Bangladesh’s foreign exchange reserves have climbed back above $31 billion, offering some relief to policymakers after months of pressure on the dollar market.
According to the International Monetary Fund’s (IMF) accounting method BPM-6, reserves currently stand at $26.08 billion, up from $25.75 billion.
The gross reserve figure reported by Bangladesh Bank rose to $31 billion, compared to $30.59 billion previously.
Bangladesh Bank Executive Director and Spokesperson Arif Hossain Khan confirmed the development on Wednesday, September 17.
While the central bank does not publish its net reserve figures, insiders say the actual usable reserves now exceed $21 billion.
Economists note that a country should ideally maintain enough reserves to cover at least three months of imports. Bangladesh currently sits just at that threshold.
Remittance boost after political change
Officials attribute the rebound partly to a sharp rise in remittances flowing through official banking channels following the country’s recent political transition. This has stabilised the foreign exchange market, allowing Bangladesh Bank to shift from selling dollars to buying them from banks.
On 4 September, the central bank purchased $134 million from five banks, followed by $47.5 million from eight banks on September 2.
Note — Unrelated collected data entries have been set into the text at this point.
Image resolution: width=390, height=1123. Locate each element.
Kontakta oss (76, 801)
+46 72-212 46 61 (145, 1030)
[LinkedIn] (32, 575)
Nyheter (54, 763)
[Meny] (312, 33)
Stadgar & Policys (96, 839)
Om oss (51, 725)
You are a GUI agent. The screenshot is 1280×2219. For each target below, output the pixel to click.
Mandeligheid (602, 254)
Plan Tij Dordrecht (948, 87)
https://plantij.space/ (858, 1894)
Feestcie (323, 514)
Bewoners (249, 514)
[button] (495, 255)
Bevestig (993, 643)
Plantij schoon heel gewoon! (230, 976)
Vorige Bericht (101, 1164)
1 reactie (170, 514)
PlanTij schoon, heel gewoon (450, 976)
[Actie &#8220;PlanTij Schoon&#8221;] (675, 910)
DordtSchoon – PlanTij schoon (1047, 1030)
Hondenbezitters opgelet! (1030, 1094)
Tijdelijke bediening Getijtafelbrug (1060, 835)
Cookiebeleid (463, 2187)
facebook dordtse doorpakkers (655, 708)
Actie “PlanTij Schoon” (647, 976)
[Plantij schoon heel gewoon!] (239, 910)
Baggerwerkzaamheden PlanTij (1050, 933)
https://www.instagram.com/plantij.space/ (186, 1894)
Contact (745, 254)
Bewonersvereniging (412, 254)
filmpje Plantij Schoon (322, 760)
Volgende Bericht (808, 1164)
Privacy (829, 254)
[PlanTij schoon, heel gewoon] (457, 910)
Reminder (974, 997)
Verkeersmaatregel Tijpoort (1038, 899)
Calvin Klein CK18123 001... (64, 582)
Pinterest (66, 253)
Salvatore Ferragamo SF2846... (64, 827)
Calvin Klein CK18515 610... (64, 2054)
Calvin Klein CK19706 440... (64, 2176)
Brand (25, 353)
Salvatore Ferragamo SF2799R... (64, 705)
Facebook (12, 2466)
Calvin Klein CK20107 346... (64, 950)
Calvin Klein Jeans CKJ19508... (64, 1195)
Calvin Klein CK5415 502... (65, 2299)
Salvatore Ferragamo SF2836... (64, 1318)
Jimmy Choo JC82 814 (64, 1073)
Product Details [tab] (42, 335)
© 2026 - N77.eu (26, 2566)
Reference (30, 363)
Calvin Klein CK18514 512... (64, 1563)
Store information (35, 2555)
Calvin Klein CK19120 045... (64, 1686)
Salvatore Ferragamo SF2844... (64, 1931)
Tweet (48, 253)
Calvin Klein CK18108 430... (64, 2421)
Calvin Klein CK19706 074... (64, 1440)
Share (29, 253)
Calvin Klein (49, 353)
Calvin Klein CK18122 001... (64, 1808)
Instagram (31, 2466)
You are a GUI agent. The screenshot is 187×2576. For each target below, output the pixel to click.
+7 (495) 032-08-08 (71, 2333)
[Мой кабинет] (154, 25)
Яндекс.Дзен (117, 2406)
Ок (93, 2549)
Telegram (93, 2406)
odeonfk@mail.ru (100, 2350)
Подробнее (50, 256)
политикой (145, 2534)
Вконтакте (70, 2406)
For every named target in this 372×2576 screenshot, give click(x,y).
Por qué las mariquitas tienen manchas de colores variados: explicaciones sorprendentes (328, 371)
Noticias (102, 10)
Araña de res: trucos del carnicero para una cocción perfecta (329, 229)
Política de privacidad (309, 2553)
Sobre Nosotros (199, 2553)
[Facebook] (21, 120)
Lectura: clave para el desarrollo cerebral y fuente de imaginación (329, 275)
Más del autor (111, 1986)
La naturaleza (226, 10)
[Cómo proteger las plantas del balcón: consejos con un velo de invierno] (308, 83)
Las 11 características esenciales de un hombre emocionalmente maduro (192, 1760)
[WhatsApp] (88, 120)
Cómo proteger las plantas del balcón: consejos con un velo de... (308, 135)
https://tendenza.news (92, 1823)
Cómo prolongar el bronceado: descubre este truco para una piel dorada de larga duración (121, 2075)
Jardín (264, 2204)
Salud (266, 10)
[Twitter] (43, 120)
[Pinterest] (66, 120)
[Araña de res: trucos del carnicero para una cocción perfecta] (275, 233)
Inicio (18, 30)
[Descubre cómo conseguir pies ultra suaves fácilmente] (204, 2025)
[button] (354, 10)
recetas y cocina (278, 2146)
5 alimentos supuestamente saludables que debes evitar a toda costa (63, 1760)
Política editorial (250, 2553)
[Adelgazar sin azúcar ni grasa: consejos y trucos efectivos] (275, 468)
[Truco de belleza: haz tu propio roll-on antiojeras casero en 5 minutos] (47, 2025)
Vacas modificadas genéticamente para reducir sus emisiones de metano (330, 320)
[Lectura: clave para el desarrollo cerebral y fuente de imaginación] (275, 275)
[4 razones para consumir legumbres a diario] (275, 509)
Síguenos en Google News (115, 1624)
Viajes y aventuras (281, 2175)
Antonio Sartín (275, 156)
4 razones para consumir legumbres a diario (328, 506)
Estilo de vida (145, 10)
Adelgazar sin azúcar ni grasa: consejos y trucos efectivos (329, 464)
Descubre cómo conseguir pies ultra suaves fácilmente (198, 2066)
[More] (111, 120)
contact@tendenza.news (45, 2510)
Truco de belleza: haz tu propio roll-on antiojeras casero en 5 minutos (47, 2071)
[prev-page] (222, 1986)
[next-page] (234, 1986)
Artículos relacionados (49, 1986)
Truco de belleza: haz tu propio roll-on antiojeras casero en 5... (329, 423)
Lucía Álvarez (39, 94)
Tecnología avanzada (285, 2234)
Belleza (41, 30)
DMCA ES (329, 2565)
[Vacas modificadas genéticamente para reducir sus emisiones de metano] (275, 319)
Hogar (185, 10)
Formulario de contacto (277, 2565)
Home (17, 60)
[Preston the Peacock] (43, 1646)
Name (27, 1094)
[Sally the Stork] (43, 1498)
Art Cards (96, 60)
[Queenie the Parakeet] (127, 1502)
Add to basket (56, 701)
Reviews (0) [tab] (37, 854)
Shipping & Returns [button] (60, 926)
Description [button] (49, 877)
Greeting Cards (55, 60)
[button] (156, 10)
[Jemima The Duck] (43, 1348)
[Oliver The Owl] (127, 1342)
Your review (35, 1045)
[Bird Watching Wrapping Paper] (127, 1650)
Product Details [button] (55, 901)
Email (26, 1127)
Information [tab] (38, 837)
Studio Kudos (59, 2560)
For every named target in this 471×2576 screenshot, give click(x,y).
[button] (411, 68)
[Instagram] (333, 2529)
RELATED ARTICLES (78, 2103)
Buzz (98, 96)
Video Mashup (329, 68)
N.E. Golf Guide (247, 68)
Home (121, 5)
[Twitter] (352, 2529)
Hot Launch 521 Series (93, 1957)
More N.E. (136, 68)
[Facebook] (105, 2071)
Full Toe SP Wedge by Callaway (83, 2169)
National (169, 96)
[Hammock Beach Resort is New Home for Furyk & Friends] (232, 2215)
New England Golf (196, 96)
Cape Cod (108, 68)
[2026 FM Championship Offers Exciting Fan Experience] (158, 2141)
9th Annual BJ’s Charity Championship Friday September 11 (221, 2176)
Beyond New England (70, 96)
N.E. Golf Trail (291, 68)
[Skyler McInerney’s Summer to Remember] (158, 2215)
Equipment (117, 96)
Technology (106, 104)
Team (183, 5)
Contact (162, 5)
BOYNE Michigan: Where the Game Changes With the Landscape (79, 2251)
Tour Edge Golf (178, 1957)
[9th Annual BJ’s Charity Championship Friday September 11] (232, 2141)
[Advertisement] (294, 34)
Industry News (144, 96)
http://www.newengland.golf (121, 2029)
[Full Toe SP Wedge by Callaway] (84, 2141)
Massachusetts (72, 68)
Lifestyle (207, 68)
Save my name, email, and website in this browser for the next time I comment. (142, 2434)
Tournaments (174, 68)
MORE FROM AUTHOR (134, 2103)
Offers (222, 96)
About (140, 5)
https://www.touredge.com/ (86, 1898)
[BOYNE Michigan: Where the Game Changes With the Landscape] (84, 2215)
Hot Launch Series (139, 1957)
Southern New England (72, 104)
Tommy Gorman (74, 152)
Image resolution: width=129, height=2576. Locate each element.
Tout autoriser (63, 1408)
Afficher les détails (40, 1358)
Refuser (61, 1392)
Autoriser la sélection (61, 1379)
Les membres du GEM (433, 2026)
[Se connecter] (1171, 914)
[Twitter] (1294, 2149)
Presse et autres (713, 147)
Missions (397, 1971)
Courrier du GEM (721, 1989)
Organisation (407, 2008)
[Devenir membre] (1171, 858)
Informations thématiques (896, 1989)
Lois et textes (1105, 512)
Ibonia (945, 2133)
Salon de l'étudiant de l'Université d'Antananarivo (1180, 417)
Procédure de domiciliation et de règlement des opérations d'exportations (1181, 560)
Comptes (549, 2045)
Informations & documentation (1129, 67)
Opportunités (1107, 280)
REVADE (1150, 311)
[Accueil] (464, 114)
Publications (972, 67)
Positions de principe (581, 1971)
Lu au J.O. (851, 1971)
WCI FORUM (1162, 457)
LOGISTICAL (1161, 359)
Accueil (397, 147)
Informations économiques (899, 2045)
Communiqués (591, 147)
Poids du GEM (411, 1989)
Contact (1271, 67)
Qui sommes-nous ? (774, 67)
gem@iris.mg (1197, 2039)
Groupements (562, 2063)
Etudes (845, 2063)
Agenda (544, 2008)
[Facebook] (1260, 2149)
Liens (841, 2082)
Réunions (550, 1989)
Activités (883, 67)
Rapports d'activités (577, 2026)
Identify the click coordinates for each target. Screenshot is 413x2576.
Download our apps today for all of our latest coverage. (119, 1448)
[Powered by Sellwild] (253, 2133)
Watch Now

According to official figures, remittances reached $2.47 billion in July and $2.42 billion in August of the current fiscal year (2025–26). The highest monthly remittance inflow to date came in March 2025, totalling $3.29 billion.
For the full 2024–25 fiscal year, remittances surged to $30.33 billion, marking a 26.8% increase over the previous year’s $23.91 billion.
A decade of highs and lows
Bangladesh’s reserves have seen dramatic swings over the past decade. In June 2013, reserves were just $15.32 billion. By September 2020, they had crossed $39 billion for the first time, touching $40 billion a month later.
The peak came on August 24, 2021, when reserves hit an all-time high of $48.04 billion. Since then, however, sustained import pressures, loan repayments, and a prolonged dollar shortage have eroded reserves — until the latest remittance-driven recovery.